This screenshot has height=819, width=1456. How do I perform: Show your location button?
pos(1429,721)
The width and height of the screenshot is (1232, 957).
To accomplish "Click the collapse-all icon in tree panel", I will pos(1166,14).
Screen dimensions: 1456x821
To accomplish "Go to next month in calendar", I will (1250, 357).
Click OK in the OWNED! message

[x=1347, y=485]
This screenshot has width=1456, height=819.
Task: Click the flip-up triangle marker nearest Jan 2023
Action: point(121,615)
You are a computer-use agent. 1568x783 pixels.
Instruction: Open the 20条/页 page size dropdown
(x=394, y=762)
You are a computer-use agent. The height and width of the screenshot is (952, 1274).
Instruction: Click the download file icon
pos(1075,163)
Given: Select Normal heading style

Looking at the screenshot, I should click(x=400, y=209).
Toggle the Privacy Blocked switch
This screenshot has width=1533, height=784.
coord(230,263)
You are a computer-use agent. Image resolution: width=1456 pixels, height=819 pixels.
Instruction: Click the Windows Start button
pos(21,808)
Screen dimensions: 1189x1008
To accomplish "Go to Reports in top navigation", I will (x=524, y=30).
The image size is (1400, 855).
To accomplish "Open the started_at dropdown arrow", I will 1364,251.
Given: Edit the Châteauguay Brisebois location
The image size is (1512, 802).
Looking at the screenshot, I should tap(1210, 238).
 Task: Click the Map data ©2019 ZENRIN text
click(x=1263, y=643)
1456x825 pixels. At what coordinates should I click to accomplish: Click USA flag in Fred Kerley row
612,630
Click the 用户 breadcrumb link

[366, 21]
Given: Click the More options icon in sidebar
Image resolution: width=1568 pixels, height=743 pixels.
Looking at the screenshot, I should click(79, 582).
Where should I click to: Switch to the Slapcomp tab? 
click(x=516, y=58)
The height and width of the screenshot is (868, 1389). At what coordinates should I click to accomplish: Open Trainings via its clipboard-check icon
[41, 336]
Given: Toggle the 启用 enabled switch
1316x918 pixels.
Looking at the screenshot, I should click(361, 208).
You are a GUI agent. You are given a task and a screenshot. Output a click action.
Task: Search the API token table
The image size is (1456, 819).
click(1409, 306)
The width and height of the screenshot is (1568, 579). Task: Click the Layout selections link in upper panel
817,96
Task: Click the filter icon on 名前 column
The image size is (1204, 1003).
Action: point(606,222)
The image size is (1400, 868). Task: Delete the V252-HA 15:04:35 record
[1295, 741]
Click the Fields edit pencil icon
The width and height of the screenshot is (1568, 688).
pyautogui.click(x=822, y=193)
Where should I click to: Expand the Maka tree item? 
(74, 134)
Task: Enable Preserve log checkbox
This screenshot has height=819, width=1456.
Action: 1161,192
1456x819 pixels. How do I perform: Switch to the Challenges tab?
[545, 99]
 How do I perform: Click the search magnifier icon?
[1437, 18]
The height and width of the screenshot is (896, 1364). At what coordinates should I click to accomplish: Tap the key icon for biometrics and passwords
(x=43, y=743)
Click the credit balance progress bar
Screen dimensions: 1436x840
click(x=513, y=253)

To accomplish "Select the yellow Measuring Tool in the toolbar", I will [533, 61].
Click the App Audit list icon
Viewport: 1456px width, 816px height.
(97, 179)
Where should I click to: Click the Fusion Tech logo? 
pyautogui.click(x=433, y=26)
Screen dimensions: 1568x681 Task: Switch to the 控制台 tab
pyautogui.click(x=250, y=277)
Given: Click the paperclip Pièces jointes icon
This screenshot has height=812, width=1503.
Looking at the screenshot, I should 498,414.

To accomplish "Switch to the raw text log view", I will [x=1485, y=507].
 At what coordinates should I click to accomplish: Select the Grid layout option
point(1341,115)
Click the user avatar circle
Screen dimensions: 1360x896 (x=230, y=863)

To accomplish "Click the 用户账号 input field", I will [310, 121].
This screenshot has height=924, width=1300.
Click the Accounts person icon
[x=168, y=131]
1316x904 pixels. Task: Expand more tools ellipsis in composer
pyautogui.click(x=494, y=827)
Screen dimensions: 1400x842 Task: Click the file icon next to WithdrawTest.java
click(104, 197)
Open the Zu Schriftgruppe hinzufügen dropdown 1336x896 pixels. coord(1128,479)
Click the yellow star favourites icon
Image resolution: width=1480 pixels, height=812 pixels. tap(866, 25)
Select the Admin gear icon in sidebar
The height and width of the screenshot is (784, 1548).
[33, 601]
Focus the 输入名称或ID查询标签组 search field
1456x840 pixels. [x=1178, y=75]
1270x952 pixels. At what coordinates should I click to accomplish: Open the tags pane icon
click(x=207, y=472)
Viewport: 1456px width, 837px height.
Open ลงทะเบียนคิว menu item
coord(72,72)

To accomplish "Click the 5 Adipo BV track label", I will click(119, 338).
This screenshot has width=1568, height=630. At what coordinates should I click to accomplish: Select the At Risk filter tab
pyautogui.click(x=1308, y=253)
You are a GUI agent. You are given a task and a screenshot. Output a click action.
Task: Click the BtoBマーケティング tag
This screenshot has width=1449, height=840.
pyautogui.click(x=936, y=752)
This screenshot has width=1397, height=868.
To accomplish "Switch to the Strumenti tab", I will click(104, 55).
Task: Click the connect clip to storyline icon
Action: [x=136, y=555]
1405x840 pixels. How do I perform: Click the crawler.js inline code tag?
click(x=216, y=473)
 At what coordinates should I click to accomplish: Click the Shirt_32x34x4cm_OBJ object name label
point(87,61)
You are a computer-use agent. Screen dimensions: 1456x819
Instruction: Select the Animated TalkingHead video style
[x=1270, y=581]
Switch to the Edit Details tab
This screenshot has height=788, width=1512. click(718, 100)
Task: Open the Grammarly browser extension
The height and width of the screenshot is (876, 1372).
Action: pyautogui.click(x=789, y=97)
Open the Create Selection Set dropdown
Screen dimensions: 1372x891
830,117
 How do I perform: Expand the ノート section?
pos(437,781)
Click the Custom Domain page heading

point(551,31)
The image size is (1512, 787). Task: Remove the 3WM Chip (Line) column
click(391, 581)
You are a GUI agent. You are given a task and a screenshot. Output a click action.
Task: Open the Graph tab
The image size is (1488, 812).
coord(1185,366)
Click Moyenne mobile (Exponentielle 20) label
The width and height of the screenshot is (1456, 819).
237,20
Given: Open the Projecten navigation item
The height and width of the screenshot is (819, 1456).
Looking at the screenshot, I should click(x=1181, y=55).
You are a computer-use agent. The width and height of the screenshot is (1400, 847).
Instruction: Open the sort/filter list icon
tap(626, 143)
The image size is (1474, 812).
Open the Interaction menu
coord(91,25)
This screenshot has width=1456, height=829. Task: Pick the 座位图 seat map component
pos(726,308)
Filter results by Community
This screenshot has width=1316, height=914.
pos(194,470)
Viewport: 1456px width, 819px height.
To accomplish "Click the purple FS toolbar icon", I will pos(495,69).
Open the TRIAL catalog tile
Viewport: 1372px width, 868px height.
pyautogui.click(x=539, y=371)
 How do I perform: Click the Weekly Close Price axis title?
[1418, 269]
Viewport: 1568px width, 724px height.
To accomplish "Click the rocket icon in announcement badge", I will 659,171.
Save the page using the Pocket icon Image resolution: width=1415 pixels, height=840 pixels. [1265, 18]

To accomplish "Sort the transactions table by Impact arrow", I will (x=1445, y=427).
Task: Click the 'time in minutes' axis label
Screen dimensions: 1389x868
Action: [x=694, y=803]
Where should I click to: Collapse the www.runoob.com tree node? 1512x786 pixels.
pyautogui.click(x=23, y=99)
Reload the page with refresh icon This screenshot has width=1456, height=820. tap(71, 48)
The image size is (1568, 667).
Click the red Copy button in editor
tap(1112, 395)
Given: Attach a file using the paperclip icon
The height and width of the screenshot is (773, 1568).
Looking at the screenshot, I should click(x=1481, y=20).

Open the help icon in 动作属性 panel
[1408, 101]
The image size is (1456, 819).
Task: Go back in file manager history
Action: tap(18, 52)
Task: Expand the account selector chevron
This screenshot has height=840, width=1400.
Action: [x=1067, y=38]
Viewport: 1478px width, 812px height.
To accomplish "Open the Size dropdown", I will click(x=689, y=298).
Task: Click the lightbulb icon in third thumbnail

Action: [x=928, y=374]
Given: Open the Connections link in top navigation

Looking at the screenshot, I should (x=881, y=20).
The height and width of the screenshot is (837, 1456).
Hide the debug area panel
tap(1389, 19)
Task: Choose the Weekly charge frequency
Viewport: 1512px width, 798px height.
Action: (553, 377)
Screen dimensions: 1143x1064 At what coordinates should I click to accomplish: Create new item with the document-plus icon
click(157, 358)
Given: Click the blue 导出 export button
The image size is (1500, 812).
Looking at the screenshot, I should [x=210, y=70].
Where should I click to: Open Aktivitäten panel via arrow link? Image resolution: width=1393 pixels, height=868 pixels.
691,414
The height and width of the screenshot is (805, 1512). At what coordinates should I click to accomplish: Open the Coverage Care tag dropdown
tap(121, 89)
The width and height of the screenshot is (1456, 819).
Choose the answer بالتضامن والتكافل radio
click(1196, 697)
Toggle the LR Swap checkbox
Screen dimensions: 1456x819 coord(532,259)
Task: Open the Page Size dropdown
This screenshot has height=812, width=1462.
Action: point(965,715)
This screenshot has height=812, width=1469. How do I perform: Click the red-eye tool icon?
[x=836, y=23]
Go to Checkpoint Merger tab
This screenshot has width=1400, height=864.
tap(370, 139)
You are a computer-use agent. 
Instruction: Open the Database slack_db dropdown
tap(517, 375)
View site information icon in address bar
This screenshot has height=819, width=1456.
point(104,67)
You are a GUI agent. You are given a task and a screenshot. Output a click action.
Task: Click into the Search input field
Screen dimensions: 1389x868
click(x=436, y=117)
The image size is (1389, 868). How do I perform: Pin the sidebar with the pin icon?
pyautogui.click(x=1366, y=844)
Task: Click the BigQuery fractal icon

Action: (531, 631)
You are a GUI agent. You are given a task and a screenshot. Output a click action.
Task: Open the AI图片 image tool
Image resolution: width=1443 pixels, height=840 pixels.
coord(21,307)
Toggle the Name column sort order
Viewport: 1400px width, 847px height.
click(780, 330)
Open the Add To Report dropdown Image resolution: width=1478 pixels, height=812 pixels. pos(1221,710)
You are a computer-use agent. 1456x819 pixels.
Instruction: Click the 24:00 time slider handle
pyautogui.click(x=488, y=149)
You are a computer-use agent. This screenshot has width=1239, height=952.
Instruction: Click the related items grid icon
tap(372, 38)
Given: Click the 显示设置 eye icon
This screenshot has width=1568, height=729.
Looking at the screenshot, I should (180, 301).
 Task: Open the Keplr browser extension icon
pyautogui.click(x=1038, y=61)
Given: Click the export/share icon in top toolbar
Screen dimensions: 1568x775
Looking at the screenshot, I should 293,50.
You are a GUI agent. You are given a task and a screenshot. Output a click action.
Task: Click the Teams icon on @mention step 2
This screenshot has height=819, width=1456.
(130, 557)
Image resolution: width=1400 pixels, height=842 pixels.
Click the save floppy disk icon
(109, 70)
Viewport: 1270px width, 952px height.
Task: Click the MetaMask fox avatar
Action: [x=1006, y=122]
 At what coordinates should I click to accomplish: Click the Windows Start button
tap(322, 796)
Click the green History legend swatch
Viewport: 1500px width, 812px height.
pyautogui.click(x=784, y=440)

____

Restate the material word for word, but only from its first line through the line containing "Toggle the Privacy Blocked switch".

• Answer to this problem:
This screenshot has height=819, width=1456. How do I perform: Show your location button?
pos(1429,721)
The width and height of the screenshot is (1232, 957).
To accomplish "Click the collapse-all icon in tree panel", I will pos(1166,14).
Screen dimensions: 1456x821
To accomplish "Go to next month in calendar", I will (1250, 357).
Click OK in the OWNED! message

[x=1347, y=485]
This screenshot has width=1456, height=819.
Task: Click the flip-up triangle marker nearest Jan 2023
Action: point(121,615)
You are a computer-use agent. 1568x783 pixels.
Instruction: Open the 20条/页 page size dropdown
(x=394, y=762)
You are a computer-use agent. The height and width of the screenshot is (952, 1274).
Instruction: Click the download file icon
pos(1075,163)
Given: Select Normal heading style

Looking at the screenshot, I should click(x=400, y=209).
Toggle the Privacy Blocked switch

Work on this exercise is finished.